31. oct., 2018

Les agents de l'Etat restent les plus grands violateurs des droits humains en RDC

Bien qu'il y ait une baisse du nombre de cas, en termes relatifs les hommes en uniforme et d'autres agents de l'Etat ont été responsables de 52% des violations documentées en RDC au mois de septembre 2018. 

Si d'une part, le chiffre en soi reste fort inquiétant pour un pays qui se dit démocratique et souverain, plus inquiétant encore est que ces constats ne semblent pas inquiéter ceux qui en sont politiquement responsables: le président de la république et le gouvernement de la RDC.

Nous connaissons tous le dicton: "qui ne dit mot, consent". L'absence de réactions ou d'actions correctives ne peut ainsi être autrement interprété que comme une approbation tacite. En d'autres termes, nos autorités ferment les yeux pour les crimes commis par les policiers, militaires, ANR et autres agents étatiques sous leur contrôle. Cela en soi est aussi un crime!

(Enregistrements conservés)
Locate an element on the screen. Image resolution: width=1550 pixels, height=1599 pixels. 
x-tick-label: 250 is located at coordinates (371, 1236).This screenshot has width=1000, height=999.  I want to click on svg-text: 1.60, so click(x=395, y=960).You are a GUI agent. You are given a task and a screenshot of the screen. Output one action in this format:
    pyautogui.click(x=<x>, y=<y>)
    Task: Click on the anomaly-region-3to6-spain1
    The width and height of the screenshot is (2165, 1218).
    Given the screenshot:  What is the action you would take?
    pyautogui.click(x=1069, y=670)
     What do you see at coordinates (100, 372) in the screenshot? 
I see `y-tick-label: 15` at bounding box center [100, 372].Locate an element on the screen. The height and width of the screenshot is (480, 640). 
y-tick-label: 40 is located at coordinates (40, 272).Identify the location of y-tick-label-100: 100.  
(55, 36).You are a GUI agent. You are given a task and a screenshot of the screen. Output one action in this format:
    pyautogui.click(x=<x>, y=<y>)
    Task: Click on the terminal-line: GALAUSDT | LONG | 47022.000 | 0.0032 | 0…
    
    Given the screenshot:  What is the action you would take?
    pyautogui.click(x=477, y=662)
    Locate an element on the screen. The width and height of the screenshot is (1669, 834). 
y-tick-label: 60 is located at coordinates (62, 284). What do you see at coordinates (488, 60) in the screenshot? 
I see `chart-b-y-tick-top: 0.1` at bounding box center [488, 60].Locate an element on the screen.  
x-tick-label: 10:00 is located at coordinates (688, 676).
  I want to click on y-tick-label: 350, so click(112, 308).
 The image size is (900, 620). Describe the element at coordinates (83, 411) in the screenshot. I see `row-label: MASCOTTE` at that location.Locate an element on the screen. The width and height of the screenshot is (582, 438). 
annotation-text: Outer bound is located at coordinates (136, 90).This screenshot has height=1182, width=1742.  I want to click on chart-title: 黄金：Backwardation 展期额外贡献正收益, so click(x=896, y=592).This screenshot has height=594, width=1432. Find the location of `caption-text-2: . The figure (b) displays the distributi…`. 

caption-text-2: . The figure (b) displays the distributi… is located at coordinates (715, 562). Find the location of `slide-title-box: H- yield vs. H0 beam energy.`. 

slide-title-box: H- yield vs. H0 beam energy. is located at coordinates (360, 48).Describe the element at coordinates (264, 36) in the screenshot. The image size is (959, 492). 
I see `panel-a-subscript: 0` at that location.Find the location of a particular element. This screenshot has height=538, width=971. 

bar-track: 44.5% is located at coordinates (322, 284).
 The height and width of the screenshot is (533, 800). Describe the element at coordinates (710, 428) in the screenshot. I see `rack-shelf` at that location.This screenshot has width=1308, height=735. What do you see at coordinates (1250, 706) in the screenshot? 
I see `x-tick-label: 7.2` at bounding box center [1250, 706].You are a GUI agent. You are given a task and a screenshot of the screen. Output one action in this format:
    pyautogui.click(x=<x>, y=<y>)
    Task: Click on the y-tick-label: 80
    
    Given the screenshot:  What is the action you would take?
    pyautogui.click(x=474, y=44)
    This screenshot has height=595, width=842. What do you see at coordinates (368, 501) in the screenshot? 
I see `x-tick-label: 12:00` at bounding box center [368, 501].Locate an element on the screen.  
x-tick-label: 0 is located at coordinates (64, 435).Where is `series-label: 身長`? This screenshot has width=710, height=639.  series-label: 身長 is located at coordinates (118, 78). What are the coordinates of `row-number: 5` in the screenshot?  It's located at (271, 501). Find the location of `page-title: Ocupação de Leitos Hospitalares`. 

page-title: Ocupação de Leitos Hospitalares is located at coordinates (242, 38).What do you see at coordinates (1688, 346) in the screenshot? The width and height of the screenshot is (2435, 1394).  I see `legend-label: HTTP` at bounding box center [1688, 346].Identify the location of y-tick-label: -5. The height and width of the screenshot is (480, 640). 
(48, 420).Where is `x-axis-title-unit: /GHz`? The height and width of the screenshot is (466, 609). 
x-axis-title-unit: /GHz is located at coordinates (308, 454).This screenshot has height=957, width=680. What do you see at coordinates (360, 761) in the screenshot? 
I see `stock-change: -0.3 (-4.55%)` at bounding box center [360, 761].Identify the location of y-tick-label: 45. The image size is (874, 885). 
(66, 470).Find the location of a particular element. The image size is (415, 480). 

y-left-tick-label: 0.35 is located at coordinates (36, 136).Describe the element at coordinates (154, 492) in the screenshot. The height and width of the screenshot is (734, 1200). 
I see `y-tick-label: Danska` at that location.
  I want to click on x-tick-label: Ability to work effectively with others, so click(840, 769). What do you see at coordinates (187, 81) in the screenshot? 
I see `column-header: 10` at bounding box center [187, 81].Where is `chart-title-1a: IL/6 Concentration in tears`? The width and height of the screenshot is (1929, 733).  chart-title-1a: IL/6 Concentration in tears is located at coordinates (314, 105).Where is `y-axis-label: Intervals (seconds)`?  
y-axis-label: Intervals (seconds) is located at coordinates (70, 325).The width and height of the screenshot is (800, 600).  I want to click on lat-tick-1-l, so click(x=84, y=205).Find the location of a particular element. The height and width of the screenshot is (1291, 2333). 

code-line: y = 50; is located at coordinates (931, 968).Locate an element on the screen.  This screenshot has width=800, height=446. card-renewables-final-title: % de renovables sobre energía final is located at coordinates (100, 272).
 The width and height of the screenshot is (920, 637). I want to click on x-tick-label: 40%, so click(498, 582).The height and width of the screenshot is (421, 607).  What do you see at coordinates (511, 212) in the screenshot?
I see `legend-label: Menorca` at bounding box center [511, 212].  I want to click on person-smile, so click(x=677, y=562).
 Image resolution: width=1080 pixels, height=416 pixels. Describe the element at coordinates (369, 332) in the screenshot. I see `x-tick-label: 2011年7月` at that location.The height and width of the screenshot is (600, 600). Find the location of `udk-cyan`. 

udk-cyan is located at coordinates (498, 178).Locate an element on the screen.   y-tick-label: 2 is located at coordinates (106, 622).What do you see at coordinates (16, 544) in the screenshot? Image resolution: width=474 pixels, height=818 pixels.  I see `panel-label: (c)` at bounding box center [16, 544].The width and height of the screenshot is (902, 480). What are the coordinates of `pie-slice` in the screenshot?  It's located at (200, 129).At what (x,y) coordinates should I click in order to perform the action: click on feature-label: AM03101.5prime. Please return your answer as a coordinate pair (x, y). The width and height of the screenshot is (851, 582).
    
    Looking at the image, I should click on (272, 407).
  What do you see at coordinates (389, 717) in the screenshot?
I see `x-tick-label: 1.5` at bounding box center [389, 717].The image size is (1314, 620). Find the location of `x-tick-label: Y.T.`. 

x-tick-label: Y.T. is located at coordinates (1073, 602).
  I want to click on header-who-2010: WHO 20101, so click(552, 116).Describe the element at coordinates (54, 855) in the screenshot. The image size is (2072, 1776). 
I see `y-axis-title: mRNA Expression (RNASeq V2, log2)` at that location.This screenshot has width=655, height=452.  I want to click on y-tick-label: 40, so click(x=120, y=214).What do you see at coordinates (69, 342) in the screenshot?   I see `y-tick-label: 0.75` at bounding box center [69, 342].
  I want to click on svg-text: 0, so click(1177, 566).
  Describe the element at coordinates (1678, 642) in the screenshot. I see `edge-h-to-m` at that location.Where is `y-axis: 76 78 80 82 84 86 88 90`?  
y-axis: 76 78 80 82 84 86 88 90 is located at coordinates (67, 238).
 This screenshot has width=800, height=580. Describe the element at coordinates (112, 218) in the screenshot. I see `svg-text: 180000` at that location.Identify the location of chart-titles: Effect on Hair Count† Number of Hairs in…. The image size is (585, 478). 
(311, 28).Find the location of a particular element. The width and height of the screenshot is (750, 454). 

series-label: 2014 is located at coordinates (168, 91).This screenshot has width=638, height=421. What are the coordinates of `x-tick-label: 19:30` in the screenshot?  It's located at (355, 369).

> [Liste des activités]
(1) Reproduisez à l'identique tout le passage de l'article sur les droits humains en RDC, depuis « Bien qu'il y » jusqu'à « aussi un crime! ».
(2) D'après l'article sur les droits humains en RDC, quelle part des violations documentées en septembre 2018 revient aux hommes en uniforme et aux autres agents de l'Etat ?
(3) Poursuivez l'article sur les droits humains en RDC à partir de sa dernière phrase.
Les entrées proviennent d'une autre source que l'article.

> [Corrigé de l'exercice]
(1)
Bien qu'il y ait une baisse du nombre de cas, en termes relatifs les hommes en uniforme et d'autres agents de l'Etat ont été responsables de 52% des violations documentées en RDC au mois de septembre 2018. 

Si d'une part, le chiffre en soi reste fort inquiétant pour un pays qui se dit démocratique et souverain, plus inquiétant encore est que ces constats ne semblent pas inquiéter ceux qui en sont politiquement responsables: le président de la république et le gouvernement de la RDC.

Nous connaissons tous le dicton: "qui ne dit mot, consent". L'absence de réactions ou d'actions correctives ne peut ainsi être autrement interprété que comme une approbation tacite. En d'autres termes, nos autorités ferment les yeux pour les crimes commis par les policiers, militaires, ANR et autres agents étatiques sous leur contrôle. Cela en soi est aussi un crime!

(2) 52 % des violations documentées.

(3)
Soit il s'agit de préméditation de leur part, et alors on doit leur enlever immédiatement tout pouvoir de contrôle, car il s'agit alors clairement d'un cas d'abus de pouvoir. Soit ils ne contrôlent pas les hommes en uniforme, et dans ce cas ils doivent être poursuivis pour non-assistance à une population à la mercie d'hommes armés étatiques, et cela leur coûte aussi leur siège au gouvernement ou à la présidence. 

Il n'y a pas d'autres voies pour que notre pays devienne enfin un Etat de droit. Nous en avons marre d'être la risée de tous les pays de la planète entière, qui nous considèrent comme une république bananière, ou comme le Gondwana, continent préhistorique, à cause de ces attitudes irresponsables de nos dirigeants. Nous avons besoin d'une révolution de la modernité au niveau de la gouvernance de notre pays. Nous en avons assez, de ces pratiques du 20ième siècle pour tenir toute une nation en ôtage des intérêts de quelques-uns parmi nous. Nous voulons la démocratie et l'Etat de droit. Personne n'a le droit de nous ravir ce droit universel de tout peuple partout au monde! Et certainement pas au nom d'une souveraineté mal comprise!